By Ferd Lewis
Advertiser Columnist
College volleyball thought it had seen the last of Lindsey Yamasaki here three years ago after Stanford lost to Penn State in the NCAA Championship game at the Stan Sheriff Center and she announced plans to concentrate on basketball.
Coaches were sure Yamasaki had left the volleyball floor for good when they glimpsed her on television this summer playing for the Miami Sol of the WNBA.
So, what are we to think tonight when both the roster and the announcer say "Lindsey Yamasaki" for No. 4 Stanford and the 6-foot-2 outside hitter steps into the showdown match with the No. 1 University of Hawai'i?
YAMASAKI
For three months now ever since this remarkable woman threw open the doors at Stanford with her version of "I'm baaaack!" quizzical looks and disbelieving double-takes have been regular reminders of the uniqueness of her comeback.
When Yamasaki entered Stanford out of Oregon, where she was both the state's volleyball and basketball player of the year, it was to chase national championships. She just didn't envision still doing it while drawing a pro pay check.
But here she is at age 22, using the basketball "off season" to finish a degree in urban planning and trying to help the Cardinal volleyball team make it back-to-back national titles.
After leading Stanford in scoring in basketball and earning All-Pac-10 honors, and helping take the Cardinal to the national championship game in volleyball as a sophomore in 1999, Yamasaki was forced to make the choice between the two sporting loves of her life.
Basketball, where she would achieve All-America honors and become a second-round WNBA draft pick, promised the biggest payoff. But the volleyball dream, while deferred, would not be abandoned.
"I told myself that if, somehow, someday, I could get the opportunity to play (volleyball) again, I would," Yamasaki said. So, for three years and through two head coaches, she had kept in contact with volleyball. She attended games and even a few practices, all the while asking to save a place, just in case.
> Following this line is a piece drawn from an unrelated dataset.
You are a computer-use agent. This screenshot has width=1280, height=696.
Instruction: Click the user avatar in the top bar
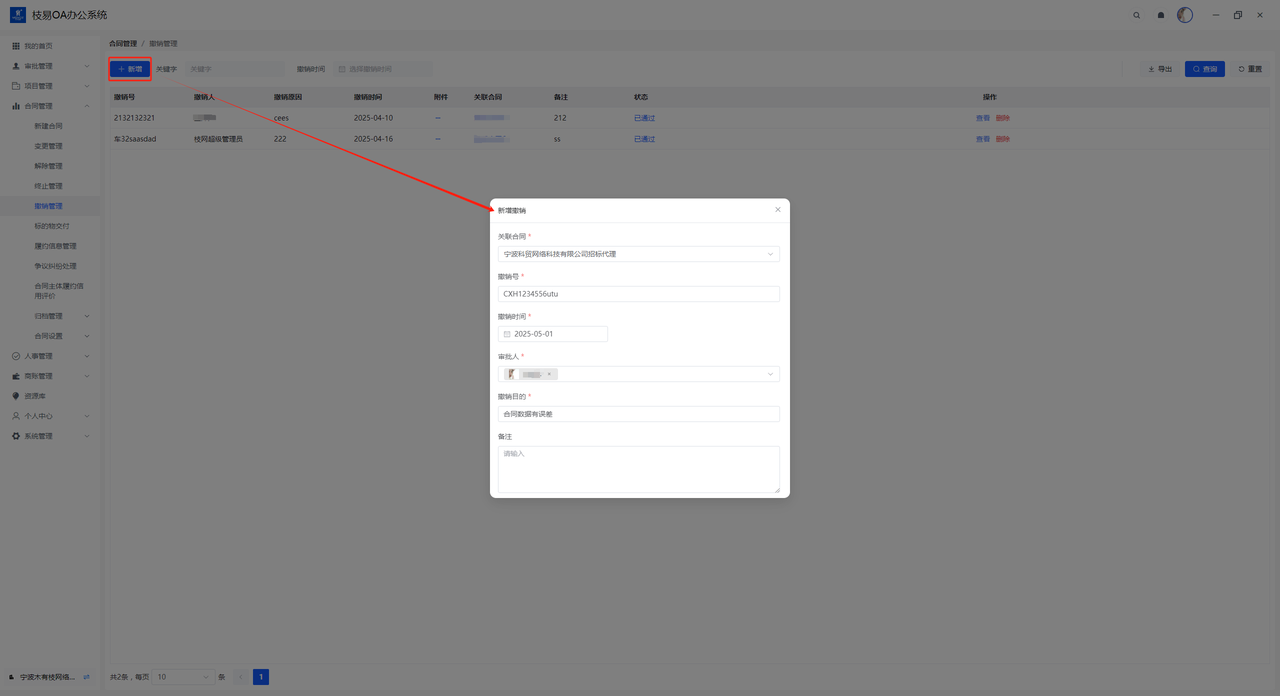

Not that anybody held their breath.
After all, even if Yamasaki was willing to jump back into volleyball after the rigors of a WNBA season, what were the chances of her talking the team that held her contract into allowing it?
So it was a surprised coach John Dunning who Yamasaki approached last July with the Sol's permission, asking for a jersey and a locker. And it was an elated Dunning who discovered it would not only not cost him a scholarship (Yamasaki is paying the $12,000 fall quarter tuition), but that her return would become almost providential in helping lift the Cardinal until preseason national player of the year Logan Tom came back from the national team.
Long after her volleyball career was supposed to have ended here, Yamasaki is still proving full of surprises.